Cleantech Market Intelligence
Automakers Need to Start Being More Candid About the Limits of Autonomous Technology
When was the last time you ever actually read an end-user license agreement or terms of service before clicking “Accept” to install a piece of software or join the latest social network? Odds are that unless you are a lawyer, the answer is never. The technology companies that make these products would probably like it to stay that way. However, in the world of the self-driving car, that is not an acceptable policy. The tragic death of a Tesla Model S driver in Florida highlights the need for all automakers to be more open and transparent about the limitations of autonomous technology.
Revolutionary (When It Works)
It seems that barely a day goes by when we don’t get a breathless press release from an automaker, supplier, technology company, or Silicon Valley startup about the amazing progress that they are making on self-driving technology. You can already go out today and purchase vehicles from a number of brands that promise at least partial autonomous capability, and full autonomy is being targeted by the end of this decade. While Tesla Autopilot, Volvo Pilot Assist, and other similar systems seem truly magical when they work as advertised, there are far more scenarios where these systems do not function at all.

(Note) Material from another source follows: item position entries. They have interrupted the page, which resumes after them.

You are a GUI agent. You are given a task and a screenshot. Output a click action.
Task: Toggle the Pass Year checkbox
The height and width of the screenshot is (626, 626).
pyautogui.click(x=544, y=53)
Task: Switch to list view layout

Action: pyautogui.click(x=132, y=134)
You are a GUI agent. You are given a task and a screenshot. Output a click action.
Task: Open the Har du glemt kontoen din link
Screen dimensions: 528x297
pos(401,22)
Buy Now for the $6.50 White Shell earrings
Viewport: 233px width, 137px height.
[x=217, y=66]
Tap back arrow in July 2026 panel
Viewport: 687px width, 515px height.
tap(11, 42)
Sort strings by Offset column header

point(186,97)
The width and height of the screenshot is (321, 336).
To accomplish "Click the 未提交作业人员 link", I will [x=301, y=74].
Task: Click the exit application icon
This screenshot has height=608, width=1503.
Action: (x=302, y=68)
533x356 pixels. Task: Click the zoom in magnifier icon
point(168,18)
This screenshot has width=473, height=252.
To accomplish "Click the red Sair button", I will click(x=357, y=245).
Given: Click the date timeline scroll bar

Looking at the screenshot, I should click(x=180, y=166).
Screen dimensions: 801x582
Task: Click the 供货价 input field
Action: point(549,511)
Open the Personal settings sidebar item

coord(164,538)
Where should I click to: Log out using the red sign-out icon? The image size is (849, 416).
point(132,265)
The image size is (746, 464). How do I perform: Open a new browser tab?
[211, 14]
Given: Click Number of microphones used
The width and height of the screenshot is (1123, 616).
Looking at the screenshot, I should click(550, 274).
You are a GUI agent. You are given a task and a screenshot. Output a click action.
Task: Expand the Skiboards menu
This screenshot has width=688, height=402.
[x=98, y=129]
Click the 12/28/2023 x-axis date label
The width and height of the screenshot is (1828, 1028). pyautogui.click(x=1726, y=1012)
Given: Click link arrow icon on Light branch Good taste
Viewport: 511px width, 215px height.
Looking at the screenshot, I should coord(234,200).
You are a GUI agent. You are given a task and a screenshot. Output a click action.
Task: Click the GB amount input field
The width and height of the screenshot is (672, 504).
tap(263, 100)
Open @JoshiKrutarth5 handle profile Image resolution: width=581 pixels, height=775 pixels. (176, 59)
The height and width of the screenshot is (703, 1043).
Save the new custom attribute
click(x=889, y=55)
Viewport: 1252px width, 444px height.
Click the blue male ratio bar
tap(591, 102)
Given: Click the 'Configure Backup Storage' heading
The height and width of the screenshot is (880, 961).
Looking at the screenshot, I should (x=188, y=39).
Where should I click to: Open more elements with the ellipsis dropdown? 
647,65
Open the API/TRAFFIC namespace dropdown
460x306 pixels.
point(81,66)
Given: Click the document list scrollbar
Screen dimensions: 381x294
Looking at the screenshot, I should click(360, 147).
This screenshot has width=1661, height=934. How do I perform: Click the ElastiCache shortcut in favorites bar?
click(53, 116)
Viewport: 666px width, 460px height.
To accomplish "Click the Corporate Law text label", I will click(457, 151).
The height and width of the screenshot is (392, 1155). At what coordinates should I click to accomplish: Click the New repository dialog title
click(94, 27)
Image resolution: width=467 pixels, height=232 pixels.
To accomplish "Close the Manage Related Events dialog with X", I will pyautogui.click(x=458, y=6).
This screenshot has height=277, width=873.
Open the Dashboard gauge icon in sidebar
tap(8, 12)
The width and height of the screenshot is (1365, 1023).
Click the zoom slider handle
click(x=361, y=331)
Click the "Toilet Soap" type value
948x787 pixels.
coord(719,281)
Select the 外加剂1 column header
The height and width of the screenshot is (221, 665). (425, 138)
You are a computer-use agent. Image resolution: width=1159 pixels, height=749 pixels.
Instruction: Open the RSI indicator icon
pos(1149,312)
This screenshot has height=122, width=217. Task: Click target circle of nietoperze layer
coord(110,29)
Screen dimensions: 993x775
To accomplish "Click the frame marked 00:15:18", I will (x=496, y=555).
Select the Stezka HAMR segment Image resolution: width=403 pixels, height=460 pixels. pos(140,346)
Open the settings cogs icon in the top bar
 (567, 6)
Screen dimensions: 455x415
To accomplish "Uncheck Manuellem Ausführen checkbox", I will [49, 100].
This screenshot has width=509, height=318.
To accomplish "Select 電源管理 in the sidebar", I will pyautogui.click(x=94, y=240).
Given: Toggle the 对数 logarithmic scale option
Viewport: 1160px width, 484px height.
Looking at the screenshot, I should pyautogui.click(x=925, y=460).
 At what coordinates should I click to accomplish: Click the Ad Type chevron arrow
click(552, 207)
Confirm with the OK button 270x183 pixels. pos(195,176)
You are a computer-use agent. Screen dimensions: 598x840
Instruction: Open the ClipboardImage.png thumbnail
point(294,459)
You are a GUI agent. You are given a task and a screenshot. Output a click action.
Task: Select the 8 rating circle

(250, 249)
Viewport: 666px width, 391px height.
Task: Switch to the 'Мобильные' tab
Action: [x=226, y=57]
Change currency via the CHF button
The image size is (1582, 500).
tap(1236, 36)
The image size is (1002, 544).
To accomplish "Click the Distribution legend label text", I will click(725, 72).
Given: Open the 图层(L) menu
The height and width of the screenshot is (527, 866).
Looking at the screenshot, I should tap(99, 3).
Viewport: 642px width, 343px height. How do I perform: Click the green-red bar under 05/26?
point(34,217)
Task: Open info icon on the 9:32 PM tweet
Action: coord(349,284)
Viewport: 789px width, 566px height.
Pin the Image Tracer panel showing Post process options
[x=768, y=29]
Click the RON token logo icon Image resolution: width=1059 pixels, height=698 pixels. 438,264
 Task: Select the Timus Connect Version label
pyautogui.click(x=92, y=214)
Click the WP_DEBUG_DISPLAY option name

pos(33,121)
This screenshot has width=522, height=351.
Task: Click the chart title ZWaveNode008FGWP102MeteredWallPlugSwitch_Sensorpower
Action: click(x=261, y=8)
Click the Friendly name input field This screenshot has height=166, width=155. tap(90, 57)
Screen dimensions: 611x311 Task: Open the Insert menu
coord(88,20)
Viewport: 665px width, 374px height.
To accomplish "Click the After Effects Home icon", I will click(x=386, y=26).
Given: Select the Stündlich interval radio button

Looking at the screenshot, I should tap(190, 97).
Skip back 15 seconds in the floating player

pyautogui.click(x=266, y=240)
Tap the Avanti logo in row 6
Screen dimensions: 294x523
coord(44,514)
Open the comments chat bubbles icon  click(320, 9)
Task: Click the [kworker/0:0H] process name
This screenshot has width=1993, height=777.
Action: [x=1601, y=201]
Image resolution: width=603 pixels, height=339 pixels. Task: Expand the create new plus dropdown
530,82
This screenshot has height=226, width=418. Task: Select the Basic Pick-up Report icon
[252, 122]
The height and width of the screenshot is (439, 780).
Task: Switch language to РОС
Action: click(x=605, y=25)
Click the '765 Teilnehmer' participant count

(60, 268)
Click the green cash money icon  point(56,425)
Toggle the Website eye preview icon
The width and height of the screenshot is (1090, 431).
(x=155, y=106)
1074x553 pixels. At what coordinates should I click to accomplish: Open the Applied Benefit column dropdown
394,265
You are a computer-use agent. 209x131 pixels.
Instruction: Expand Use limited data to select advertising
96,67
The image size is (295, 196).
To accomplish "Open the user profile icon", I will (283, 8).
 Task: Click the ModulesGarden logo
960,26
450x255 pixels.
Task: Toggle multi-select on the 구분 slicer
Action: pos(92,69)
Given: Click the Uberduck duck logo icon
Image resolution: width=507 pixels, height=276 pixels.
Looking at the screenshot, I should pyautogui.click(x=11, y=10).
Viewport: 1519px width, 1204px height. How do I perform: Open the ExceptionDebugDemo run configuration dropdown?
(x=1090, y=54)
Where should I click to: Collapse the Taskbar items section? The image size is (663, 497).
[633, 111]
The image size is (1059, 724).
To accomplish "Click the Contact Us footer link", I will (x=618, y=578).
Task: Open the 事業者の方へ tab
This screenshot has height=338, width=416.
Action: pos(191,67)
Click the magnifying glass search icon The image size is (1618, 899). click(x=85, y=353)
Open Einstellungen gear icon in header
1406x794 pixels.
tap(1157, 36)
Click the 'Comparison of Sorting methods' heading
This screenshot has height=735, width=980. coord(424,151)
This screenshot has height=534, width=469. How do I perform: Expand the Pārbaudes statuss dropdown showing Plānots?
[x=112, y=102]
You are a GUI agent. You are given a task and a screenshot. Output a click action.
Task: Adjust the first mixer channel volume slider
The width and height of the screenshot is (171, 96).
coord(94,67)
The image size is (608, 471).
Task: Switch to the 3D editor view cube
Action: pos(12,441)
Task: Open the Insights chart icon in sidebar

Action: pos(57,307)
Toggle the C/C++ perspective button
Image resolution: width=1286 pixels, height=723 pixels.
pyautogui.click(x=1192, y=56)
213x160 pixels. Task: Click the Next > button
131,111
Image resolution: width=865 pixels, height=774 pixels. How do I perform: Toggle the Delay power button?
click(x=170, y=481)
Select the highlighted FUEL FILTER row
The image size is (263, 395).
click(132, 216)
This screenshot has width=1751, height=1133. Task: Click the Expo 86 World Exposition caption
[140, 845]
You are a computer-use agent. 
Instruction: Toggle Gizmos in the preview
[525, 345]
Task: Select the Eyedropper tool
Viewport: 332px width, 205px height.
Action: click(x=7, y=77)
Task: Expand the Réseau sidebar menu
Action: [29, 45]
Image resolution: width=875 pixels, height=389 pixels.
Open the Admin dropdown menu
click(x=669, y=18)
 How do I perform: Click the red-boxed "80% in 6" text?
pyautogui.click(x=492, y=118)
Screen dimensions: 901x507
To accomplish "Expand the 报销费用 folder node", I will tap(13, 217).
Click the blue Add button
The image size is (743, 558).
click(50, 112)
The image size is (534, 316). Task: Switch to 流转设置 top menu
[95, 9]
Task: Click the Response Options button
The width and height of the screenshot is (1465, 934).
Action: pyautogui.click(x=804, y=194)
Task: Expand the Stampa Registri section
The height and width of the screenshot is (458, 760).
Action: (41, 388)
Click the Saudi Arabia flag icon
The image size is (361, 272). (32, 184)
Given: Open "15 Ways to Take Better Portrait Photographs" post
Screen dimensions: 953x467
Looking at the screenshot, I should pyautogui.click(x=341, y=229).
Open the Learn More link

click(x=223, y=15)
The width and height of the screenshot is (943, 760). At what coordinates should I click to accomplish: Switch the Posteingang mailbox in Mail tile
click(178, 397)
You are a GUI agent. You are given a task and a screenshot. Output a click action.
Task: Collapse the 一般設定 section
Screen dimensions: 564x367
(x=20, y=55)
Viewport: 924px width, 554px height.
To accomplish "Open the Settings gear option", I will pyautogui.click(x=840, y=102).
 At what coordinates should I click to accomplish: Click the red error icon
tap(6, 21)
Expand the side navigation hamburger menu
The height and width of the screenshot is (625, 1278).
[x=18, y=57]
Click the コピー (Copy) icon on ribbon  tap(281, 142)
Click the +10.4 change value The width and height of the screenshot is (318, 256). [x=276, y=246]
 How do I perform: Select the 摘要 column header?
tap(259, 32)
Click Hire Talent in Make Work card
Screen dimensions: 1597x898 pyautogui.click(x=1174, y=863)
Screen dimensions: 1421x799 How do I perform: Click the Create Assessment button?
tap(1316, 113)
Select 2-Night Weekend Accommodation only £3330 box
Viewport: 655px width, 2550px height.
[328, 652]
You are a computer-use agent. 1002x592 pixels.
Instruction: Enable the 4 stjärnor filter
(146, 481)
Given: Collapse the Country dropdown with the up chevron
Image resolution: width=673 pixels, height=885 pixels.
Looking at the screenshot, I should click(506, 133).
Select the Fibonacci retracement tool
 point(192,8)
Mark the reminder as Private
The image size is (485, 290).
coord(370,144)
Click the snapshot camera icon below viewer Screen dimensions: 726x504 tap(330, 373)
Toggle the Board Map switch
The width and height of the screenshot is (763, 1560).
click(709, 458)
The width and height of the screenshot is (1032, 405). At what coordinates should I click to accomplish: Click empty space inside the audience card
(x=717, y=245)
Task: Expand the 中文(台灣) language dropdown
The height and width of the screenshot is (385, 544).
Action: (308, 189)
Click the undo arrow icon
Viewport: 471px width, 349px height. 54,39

Unfortunately, we have not seen Tesla CEO Elon Musk stand on a stage and tell people not to use Autopilot in the city, on curving rural roads, or in the snow. GM CEO Mary Barra stood on the stage at the 2014 ITS World Congress in Detroit and promised a Cadillac with hands-off Super Cruise capability in 2016. I’ve experienced prototype systems from Toyota and Honda and driven production systems from Tesla and Volvo, and when they work, they are incredibly impressive.
I am an engineer by training and technology analyst by trade, and I have a much greater understanding than the average consumer about how these systems work. As a result, I can never truly relax with these systems because I’m always on the lookout for the failure mode, and they are numerous. Unless very explicitly told, the average consumer will be so excited by the prospect of turning over control to a computer that they will not pay any attention to the warnings that Autopilot is very much in beta before enabling it. Volvo doesn’t even give that warning before allowing Pilot Assist to be engaged.
Tesla is fortunate that many of its existing customers are early adopters that expect technology to be imperfect, although most of them probably don’t expect to be at risk of injury when it fails. When the Model 3 arrives and mainstream consumers try Autopilot and find its limitations, they aren’t likely to be as forgiving, and the same is true for every other automaker offering autonomous features. Navigant Research’s Autonomous Vehicles report projects more than 4 million autonomous-capable vehicles to be sold by 2025. Those customers need to know what the systems can do—and, more importantly, what they cannot.
We don’t yet know all the details of what happened in the tragic crash in Florida. Similar accidents where one vehicle crosses a highway divider happen all the time, and fatalities occur when humans are in control. What we do know is that we are far from a time when we can just sit back and relax and let the computer do the driving. Every company involved in this space needs to be far more upfront with consumers about this technology can do or risk poisoning the market.